BEGIN INFORMATION GIVEN

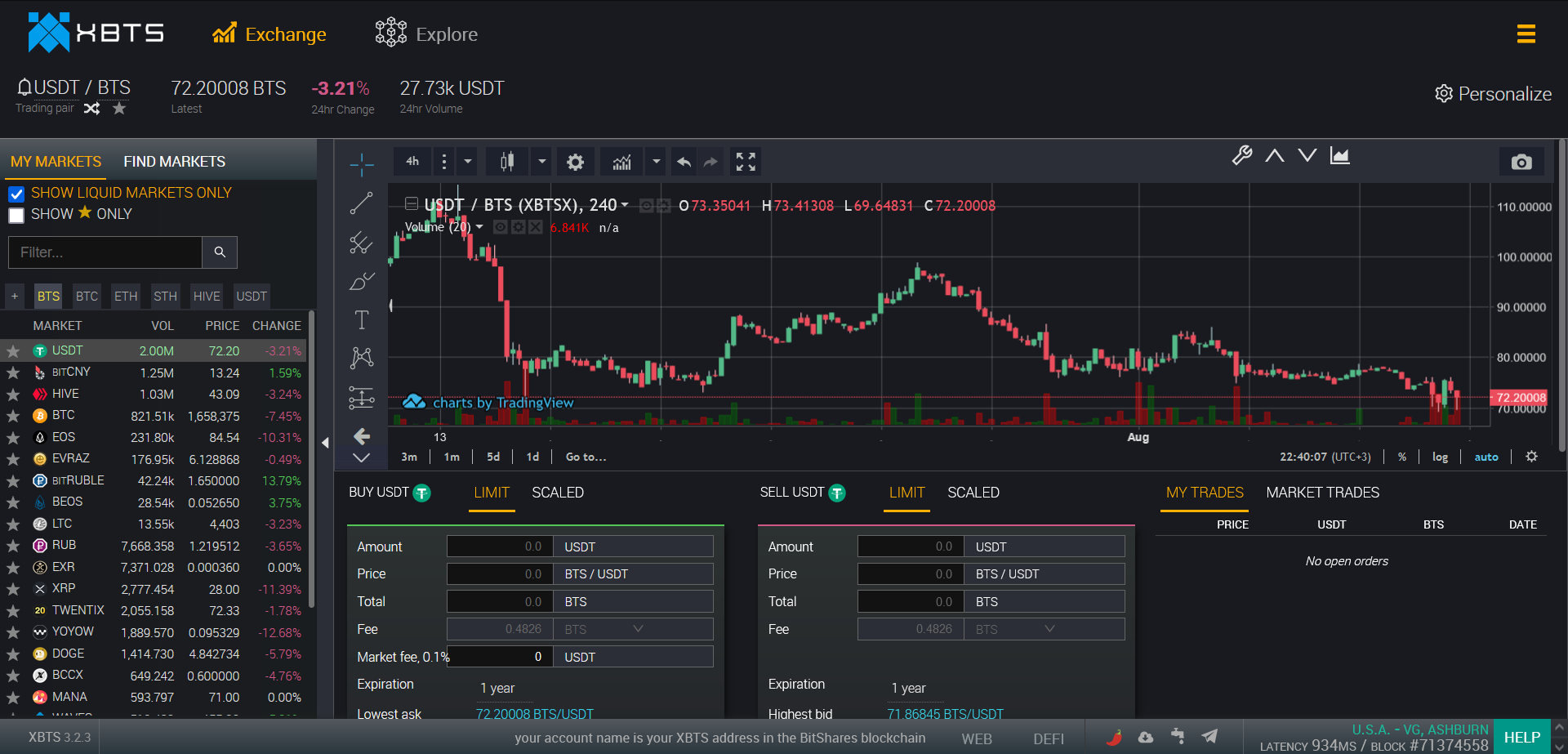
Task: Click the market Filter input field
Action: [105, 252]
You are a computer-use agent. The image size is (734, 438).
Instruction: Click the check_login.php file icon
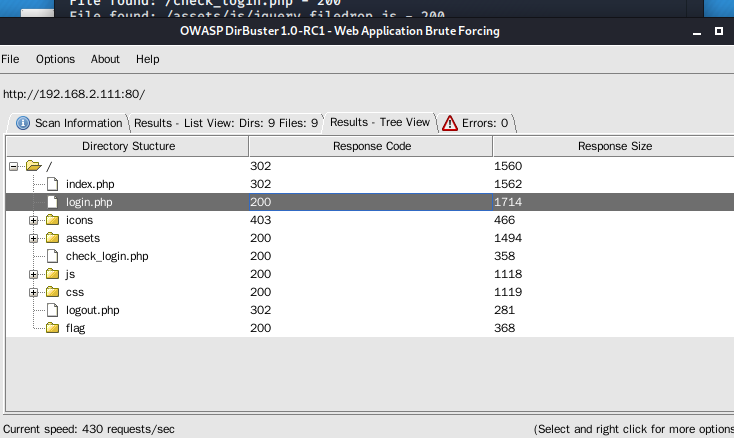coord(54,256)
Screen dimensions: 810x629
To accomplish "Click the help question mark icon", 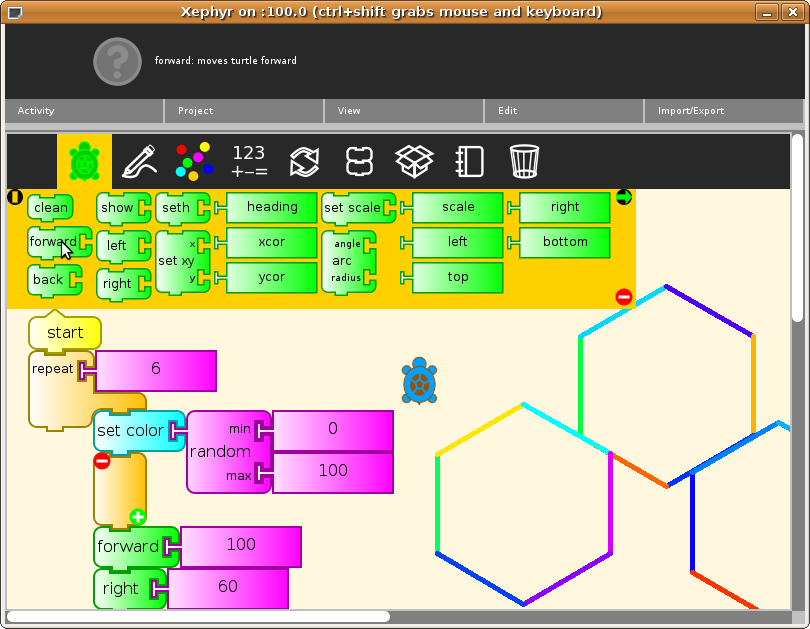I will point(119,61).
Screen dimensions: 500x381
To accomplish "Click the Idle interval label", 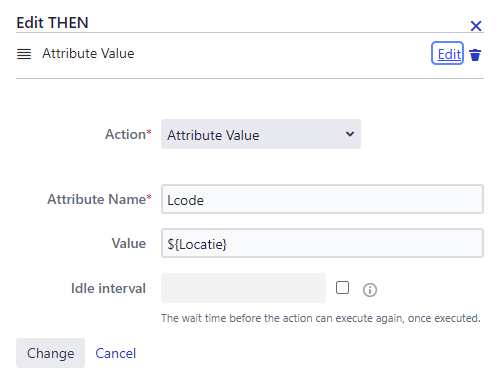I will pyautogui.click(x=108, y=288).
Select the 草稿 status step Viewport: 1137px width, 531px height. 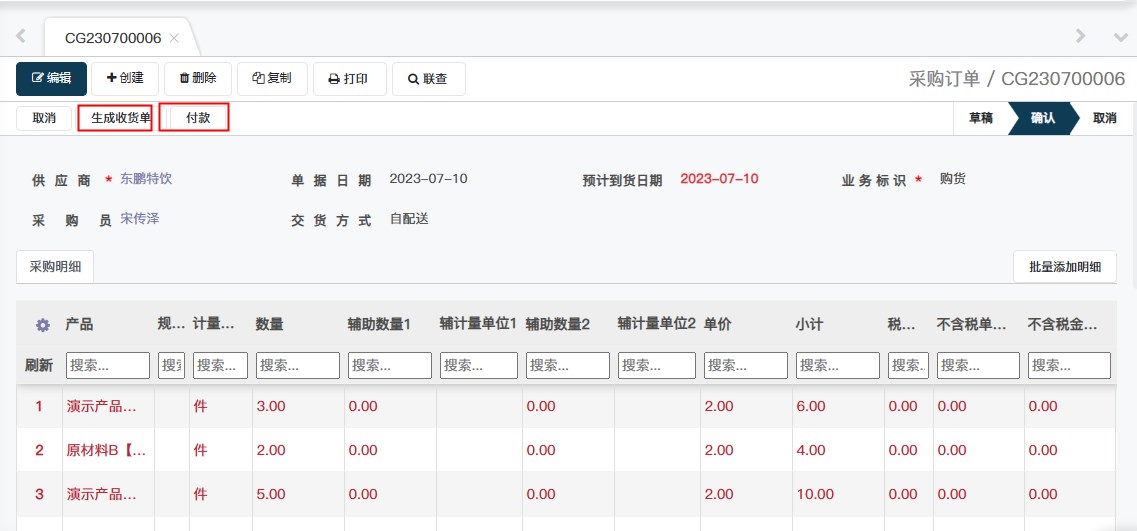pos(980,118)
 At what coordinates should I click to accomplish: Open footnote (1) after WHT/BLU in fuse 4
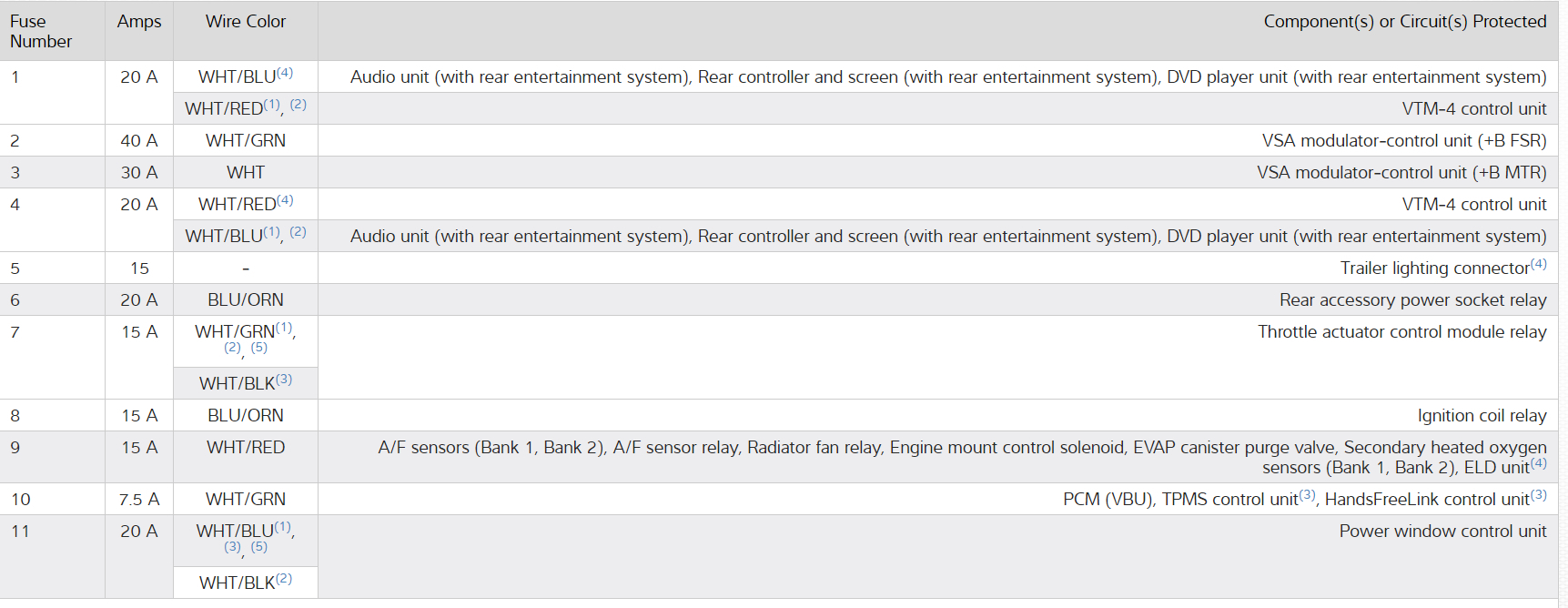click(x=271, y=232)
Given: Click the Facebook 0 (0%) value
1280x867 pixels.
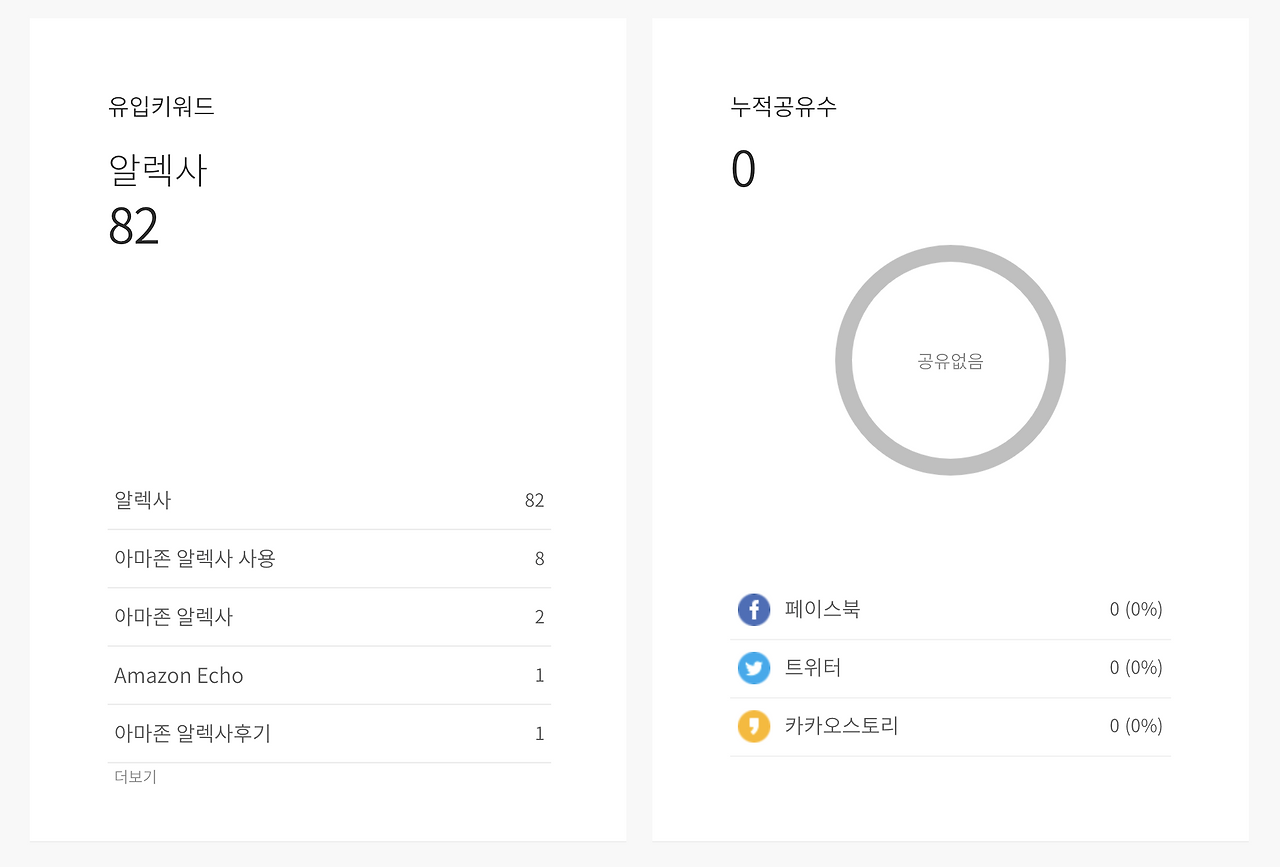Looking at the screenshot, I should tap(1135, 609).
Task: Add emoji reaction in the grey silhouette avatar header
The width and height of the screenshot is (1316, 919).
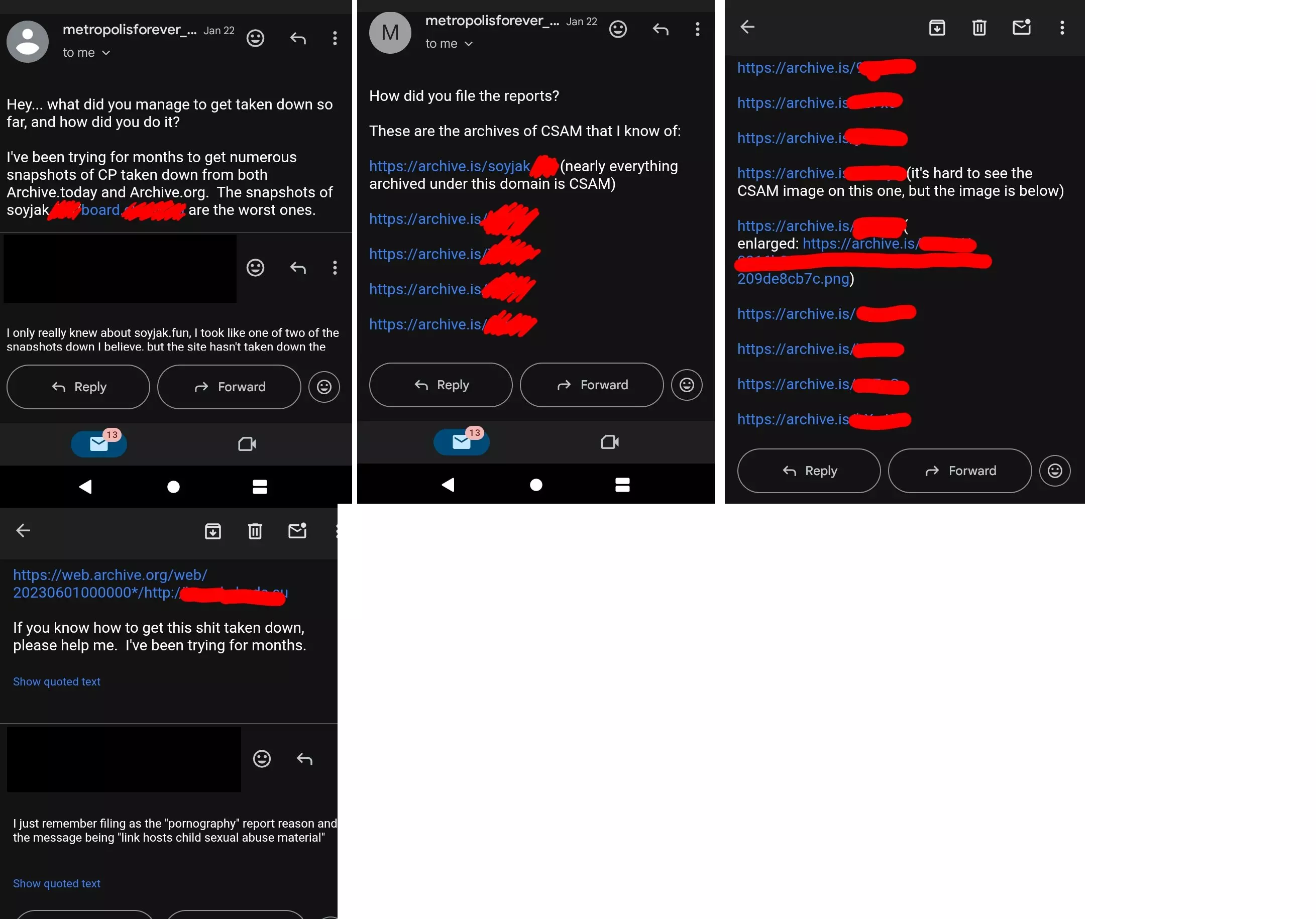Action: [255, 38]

END INFORMATION GIVEN

WHAT TO PRODUCE — Out of the preceding entries, pull each line that contains the word "dimensions".

TASK SOLUTION —
Screen dimensions: 810x629
Screen dimensions: 500x381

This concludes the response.